LA Sheriff and His Deputies Remain at War Over So-Called ‘Brady List’

LOS ANGELES

VOICES-The California Supreme Court has decided to hear the appeal requested by Sheriff Jim McDonnell (center, photo above) regarding the well-reasoned Appellate Court decision which found the department's proposed release of its self-created Brady list to be illegal. 

While the department has attempted to portray itself as the "white knight" seeking to fulfill a constitutional disclosure obligation, it hides the fact that what it really wants to disclose is a product of a fundamentally flawed discipline process. Were the public to know the truth behind the sheriff's disciplinary process, they would realize any trust in the disciplinary decisions or predetermination of a deputy's credibility made by the department is misplaced. 

The facts are that political considerations, bias, grudges, faulty analysis, and outright misrepresentation have for many decades plagued the Sheriff's Department's investigatory and disciplinary decision-making process. The world got a small glimpse of these problems with the recent convictions of Lee Baca and Paul Tanaka, which revealed how the Baca & Tanaka administration ran the department and disciplined those they perceived to be their "enemies." 

The facts are there has been a staggering reversal rate, as high as 80%, of department disciplinary decisions upon appeal to the Civil Service Commission and other neutral third-parties, where the department is unable to produce any factual basis for the discipline imposed. The proposed "Brady list" is a direct product of this flawed disciplinary process. 

When the Appeals Court wrote that releasing the names of deputies on this proposed list would "cause stigma and irreparable harm to the individual deputy's reputation," it only scratched the surface of the issues with the list. It is not just the public release of the names that causes harm; it is that little trust should be placed in the process which caused the names to land on the list. That is why we are vigorously defending the rights of deputies and will use all legal means to protect those rights. 

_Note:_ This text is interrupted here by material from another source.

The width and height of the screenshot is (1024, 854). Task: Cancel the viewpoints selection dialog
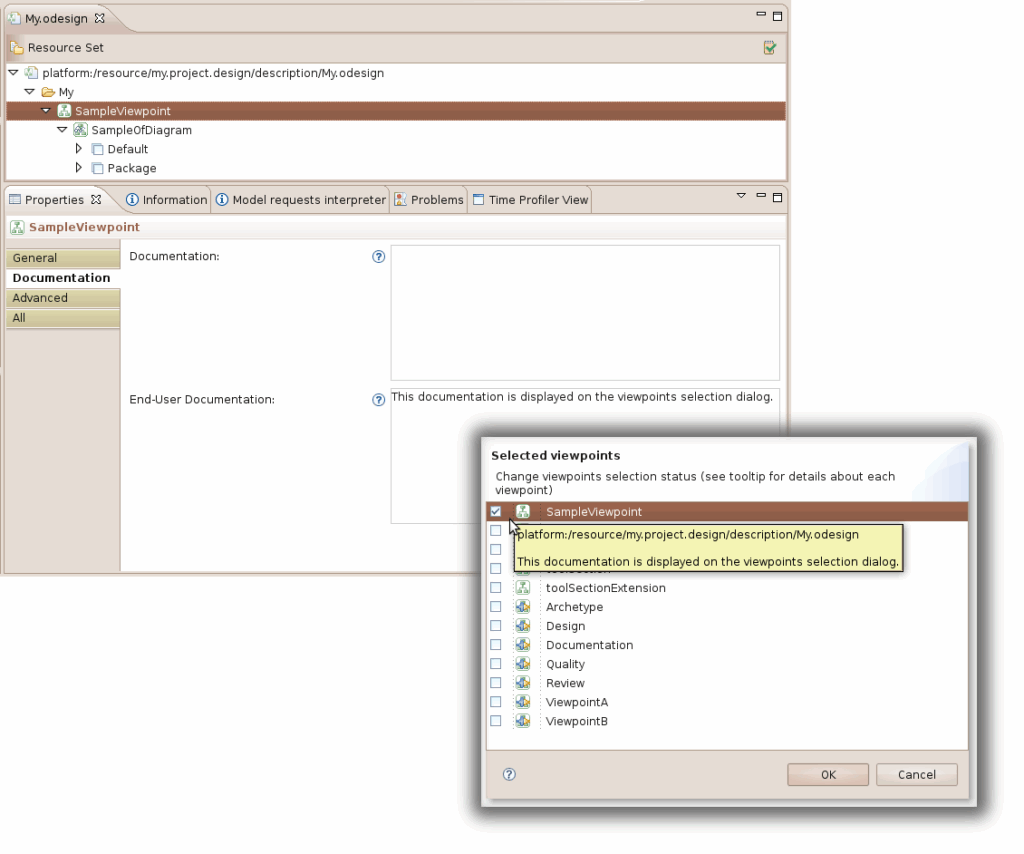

For the past 40 years, there has been a well-run process in place for prosecutors and defense attorneys to obtain material information about the past conduct of any material witness deputy in any criminal case. Known as a Pitchess Motion, it requires a judge to inspect a deputy's personnel file to determine if there is material information that should be released to the lawyers in a criminal case. Further, an appeal process is available if a party disagrees with a judge's decision to release or not release information from a file. It is this process, and not the discredited product of the Sheriff's Department discipline process, in which the public should place its trust. 

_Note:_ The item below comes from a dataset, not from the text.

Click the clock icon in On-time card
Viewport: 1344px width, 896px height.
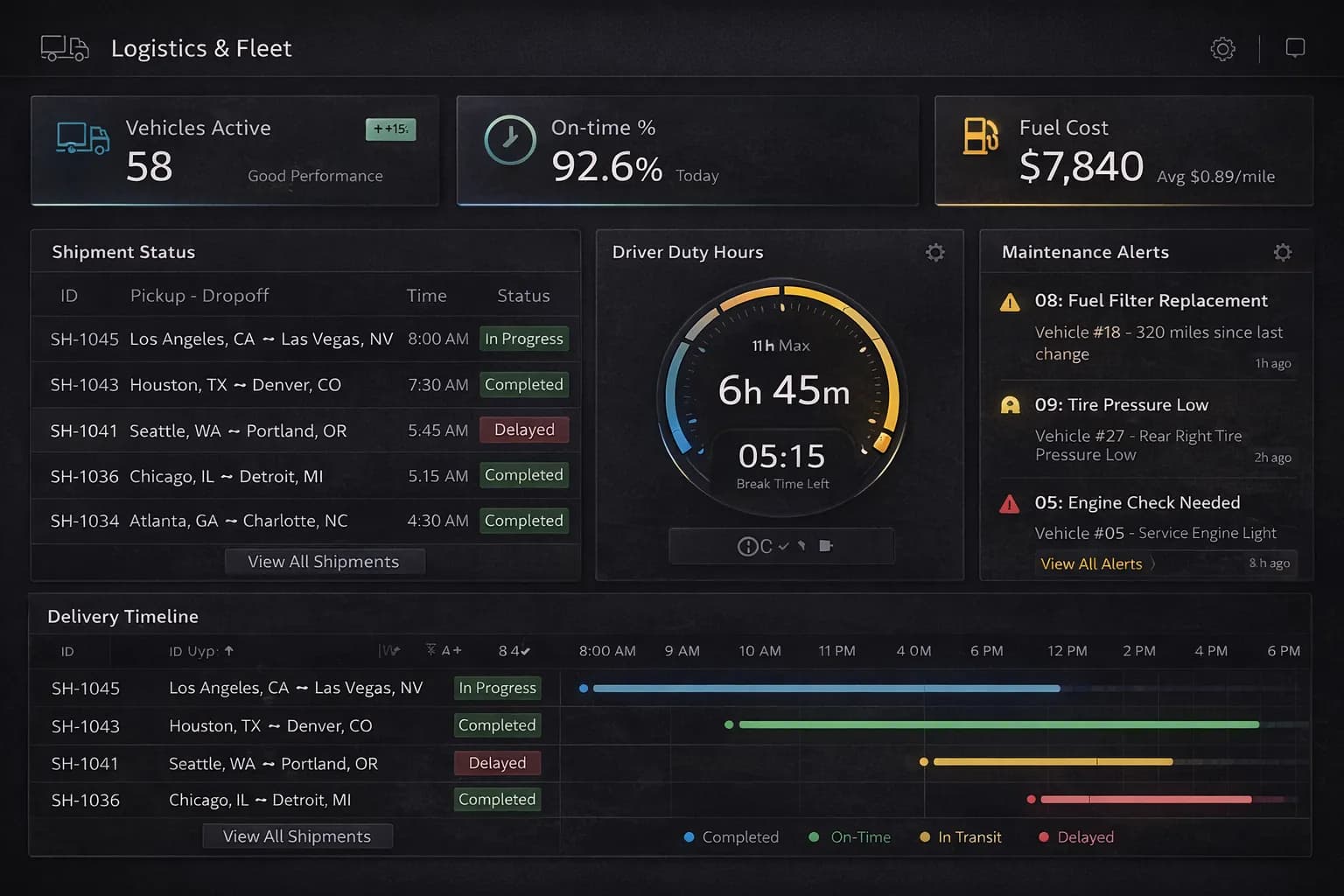pyautogui.click(x=510, y=140)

To be very clear, ALADS does not support or condone deputies who commit illegal or unlawful acts, as they besmirch all who proudly wear the uniform. These deputies are routinely, and successfully, fired by the department and their names are not included on the contested Brady list. ALADS cannot, however, support a public shaming list when the very process upon which the list was created has proven time and again to be terribly flawed and infested with personal animosity, revenge, and retaliation. 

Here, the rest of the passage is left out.